Contoh dari praktik tersebut adalah pembentukan pasukan multinasional di bawah bendera PBB dan pelaksanaan operasi pemeliharaan perdamaian.

3. Operasi penjaga perdamaian PBB: esensi, prinsip dan evolusi.

Dari Seni. 40 Piagam menyiratkan hak Dewan Keamanan untuk memantau pelaksanaan keputusan mengenai tindakan sementara. Berdasarkan artikel ini, praktik membuat dan menggunakan operasi penjaga perdamaian(OPM). Lembaga ini berdiri sejak tahun 1948, ketika Otoritas Pengawasan Gencatan Senjata Palestina (UNTSO) dibentuk. Itu adalah misi pengamat militer PBB yang terdiri dari perwira tidak bersenjata - “baret biru”. Pada tahun 1956, selama operasi Pasukan Darurat pertama di Timur Tengah (UNEF-1), angkatan bersenjata (“helm biru”) negara-negara anggota PBB digunakan. Dimulai dengan Operasi PBB di Kongo (ONUC) pada tahun 1960-64. Personil sipil mulai banyak digunakan, dan Kelompok Bantuan Transisi Perserikatan Bangsa-Bangsa di Namibia (UNTAG) membawa 1.500 petugas polisi internasional ke dalam PKO untuk pertama kalinya.

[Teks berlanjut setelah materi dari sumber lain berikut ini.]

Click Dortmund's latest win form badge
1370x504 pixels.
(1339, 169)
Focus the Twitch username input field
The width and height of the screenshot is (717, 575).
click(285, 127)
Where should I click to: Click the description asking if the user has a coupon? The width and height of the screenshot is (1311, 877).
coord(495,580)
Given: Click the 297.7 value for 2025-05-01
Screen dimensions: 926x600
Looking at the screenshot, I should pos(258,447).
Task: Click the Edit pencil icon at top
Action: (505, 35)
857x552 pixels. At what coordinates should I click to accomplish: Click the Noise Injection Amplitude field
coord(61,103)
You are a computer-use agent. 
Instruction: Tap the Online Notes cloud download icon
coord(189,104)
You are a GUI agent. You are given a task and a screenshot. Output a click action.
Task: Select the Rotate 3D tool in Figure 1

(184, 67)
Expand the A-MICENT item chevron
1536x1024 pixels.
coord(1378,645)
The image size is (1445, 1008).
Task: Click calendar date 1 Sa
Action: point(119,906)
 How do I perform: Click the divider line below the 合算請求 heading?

Tugas-tugas yang diselesaikan dengan bantuan OPM selama bertahun-tahun adalah sebagai berikut:

a) penyelidikan insiden dan negosiasi dengan pihak-pihak yang berkonflik dengan tujuan rekonsiliasi,

b) memeriksa kepatuhan terhadap perjanjian gencatan senjata,

c) bantuan dalam memelihara hukum dan ketertiban,

d) perlindungan kegiatan kemanusiaan selama konflik,

d) memantau situasi.

Tergantung pada mendatang Misi PKO dapat berupa misi pengamat militer dan pasukan penjaga perdamaian, termasuk kontingen pasukan yang membawa senjata ringan yang digunakan hanya untuk pertahanan diri.

Sejak pengerahan pengamat militer pertama kali pada tahun 1948, aktivitas penjaga perdamaian PBB terus berkembang. Akibatnya, PMO tidak hanya menjadi multikomponen dalam komposisinya, tetapi juga multifungsi dalam sifat aktivitasnya. Prinsip-prinsip dan praktik-praktik pemeliharaan perdamaian yang sudah mapan dengan cepat beradaptasi dengan tuntutan zaman, sementara kondisi dasar untuk mencapai keberhasilan tetap tidak berubah:

1) amanah yang jelas dan nyata;

2) kerjasama para pihak dalam memenuhi amanat tersebut;

3) dukungan konsisten dari Dewan Keamanan;

4) kesediaan negara untuk menyediakan personel militer, polisi dan sipil yang diperlukan, termasuk spesialis;

5) kepemimpinan efektif PBB di Markas Besar dan di lapangan;

6) dukungan keuangan dan logistik yang memadai.

Dalam sebagian besar kasus, operasi penjaga perdamaian PBB telah mencegah eskalasi konflik regional dan membawa elemen stabilitas pada situasi berbahaya di banyak wilayah. Namun, dalam beberapa kasus, PKO mengalami kemunduran besar bahkan kegagalan ketika operasi dilakukan tanpa adanya kesepakatan antara pihak-pihak yang berkonflik. Kegagalan ini disebabkan oleh mandat Dewan Keamanan yang tidak jelas dan kontradiktif serta pemberian tugas kepada PKO yang lebih dari sekadar pemeliharaan perdamaian, misalnya, keharusan melakukan pemaksaan di tengah kurangnya kepemimpinan politik yang kuat di pihak Dewan Keamanan, kurangnya personel, peralatan, dan pendanaan.